**WHAT TO WORK ON**
Which lines in the entries below contain the word "icon"? Gather each of them, copied in full.

**PROVIDED DATA**
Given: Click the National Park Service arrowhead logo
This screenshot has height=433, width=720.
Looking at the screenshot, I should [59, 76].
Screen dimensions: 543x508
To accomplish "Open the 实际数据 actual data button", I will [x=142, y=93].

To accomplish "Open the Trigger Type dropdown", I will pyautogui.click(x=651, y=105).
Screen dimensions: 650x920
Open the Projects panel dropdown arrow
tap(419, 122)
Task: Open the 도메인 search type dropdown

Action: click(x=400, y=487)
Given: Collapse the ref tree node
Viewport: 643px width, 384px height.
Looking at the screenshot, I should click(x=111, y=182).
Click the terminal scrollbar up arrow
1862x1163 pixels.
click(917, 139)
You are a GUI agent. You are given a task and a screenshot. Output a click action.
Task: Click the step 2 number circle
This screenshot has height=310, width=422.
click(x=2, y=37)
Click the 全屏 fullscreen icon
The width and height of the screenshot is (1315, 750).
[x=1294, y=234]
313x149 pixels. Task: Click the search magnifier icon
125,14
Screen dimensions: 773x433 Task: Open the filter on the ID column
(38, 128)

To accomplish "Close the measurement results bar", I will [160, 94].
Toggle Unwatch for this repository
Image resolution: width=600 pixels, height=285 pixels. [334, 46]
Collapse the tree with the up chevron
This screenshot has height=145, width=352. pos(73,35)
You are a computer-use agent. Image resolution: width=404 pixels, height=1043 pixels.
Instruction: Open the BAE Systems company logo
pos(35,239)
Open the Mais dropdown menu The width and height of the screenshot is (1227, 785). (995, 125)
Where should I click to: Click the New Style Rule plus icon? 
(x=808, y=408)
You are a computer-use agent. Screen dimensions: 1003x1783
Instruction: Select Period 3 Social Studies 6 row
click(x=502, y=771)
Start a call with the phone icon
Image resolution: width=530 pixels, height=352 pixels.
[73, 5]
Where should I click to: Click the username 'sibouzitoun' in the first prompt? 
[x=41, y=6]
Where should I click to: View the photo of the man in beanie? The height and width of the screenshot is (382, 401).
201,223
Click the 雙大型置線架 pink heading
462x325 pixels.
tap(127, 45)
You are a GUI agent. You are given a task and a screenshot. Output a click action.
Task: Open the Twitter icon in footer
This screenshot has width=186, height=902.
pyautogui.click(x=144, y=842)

**FULL SOLUTION**
Click the 全屏 fullscreen icon
313x149 pixels. Task: Click the search magnifier icon
Where should I click to: Click the New Style Rule plus icon? 
Start a call with the phone icon
Task: Open the Twitter icon in footer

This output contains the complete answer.